IISH

Volume 55 part 3 (December 2010)

Summaries

Fernando Teixeira da Silva. The Brazilian and Italian Labor Courts: comparative notes
This article compares the Brazilian Labor Court, created in 1939, and the Italian Magistratura del Lavoro, instituted in 1926 by the government of Mussolini, to "harmonize" the conflicts between labor and capital through judicial means. The text problematizes the Brazilian intellectual tradition which sees the Labor Court either as a typically national product or as the transcription of an international model. It demonstrates that current polemics keep on fixed within the ambit of the "national problem" such as it was formulated in the 1930s. The approach adopted does not exclusively concentrate on the formal apparatus of juridical structure, but interrogate its functioning over time into different historical conjunctures. The main goal of the article is understand the Labor Justice as an institutional recourse historically appropriated by different subjects, in particular by workers, who gave them differentiated political meanings.

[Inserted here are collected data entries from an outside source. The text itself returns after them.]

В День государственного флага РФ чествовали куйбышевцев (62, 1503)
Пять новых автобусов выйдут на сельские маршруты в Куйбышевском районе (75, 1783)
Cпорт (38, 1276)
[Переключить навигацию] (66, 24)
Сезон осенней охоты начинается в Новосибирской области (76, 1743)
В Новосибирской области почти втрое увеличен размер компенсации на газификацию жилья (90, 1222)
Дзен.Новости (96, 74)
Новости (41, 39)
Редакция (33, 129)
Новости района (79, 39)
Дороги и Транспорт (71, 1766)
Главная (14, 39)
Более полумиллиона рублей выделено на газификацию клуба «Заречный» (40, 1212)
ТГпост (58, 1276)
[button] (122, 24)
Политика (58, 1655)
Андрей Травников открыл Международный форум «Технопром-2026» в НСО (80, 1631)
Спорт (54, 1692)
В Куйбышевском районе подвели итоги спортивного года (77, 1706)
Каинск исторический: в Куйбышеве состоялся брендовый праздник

Erik Green. State-led Agricultural Intensification and Rural Labour Relations: The case of Lilongwe Land Development Program in Malawi, 1968-1981
This article deals with cash crop production and its impact on labour relations in postcolonial African peasant agriculture. The focus is on the Lilongwe Land Development Programme (1968-1981) in Malawi. The aim of the programme was to enable African farmers to increase yields and make them shift from the cultivation of tobacco and local maize to groundnuts and high-yielding varieties of maize. The programme failed to meet its goals, because of contradictory forces set in motion by the programme itself. The LLDP enabled a larger segment of farmers to engage in commercial agriculture, which caused a decline in supplies of local labourers ready to be employed on a casual or permanent basis. Increased commercial production was thus accompanied by a de-commercialization of labour relations, which hampered the scope for better-off farmers to increase yields by employing additional labourers. By using both written and oral sources, this article thus provides an empirical case that questions the conventional view that increased cash crop production in twentieth-century rural Africa was accompanied by a commercialization of labour relations. It concludes that the history of rural labour relations cannot be grasped by simple linear models of historical change, but requires an understanding of local contexts, with a focus on farming systems and factors that determine the local supply of and demand for labour.

Kathryn J. Oberdeck. Of Tubs and Toil: Kohler Workers in an Empire of Hygiene, 1920-2000
This paper examines contests over the intimate and global geographies of domestic hygiene advanced by the Kohler Company, a plumbing-ware manufacturer that promoted "American" standards living in its welfare-capitalist industrial village of Kohler, Wisconsin. Drawing from the approaches of labor history, cultural history and critical geography, it demonstrates the value of combining these methodologies. The perspectives of Kohler workers on "American" living standards, it reveals, complicate cultural histories that cast such workers as uncritical audiences for imperializing claims about the superiority of American sanitation. The paper argues that workers who struggled to unionize the Kohler plant challenged company definitions of "American" standards and generated alternative, laborite maps of domestic hygiene and the labor associated with it among local immigrant workers and laborers elsewhere in the world. It considers the legacy of those maps in the context of the company's changing global networks of production and consumption.

Rüdiger Hachtmann. Fordism and Unfree Labor: Aspects of the Work Deployment of Concentration Camp Prisoners in German Industry between 1941 and 1944
This article examines the relationship between Fordism and unfree labor in Nazi Germany. Fordism is understood here as a form of workplace rationalization (especially assembly line production), but also as a "technology of domination" and an "exploitation innovation". In contrast to the Weimar Republic, Fordism was established in broad sectors of German industry under Nazi rule in the form of "war Fordism". In order to examine the connections between the specific historical variants of these two apparently contradictory production regimes - Fordism and forced labor - the article focuses on the "labor deployment" of the most severely terrorized and brutalized group of laborers in Nazi Germany: concentration camp prisoners. Surveying the existing literature, it explores the compatibilities and tensions between Fordism and the deployments of concentration camp prisoners in German industry. In closing, several theses are presented on how Fordism between 1941 and 1944 can be classified within an entire history of Fordism in Germany.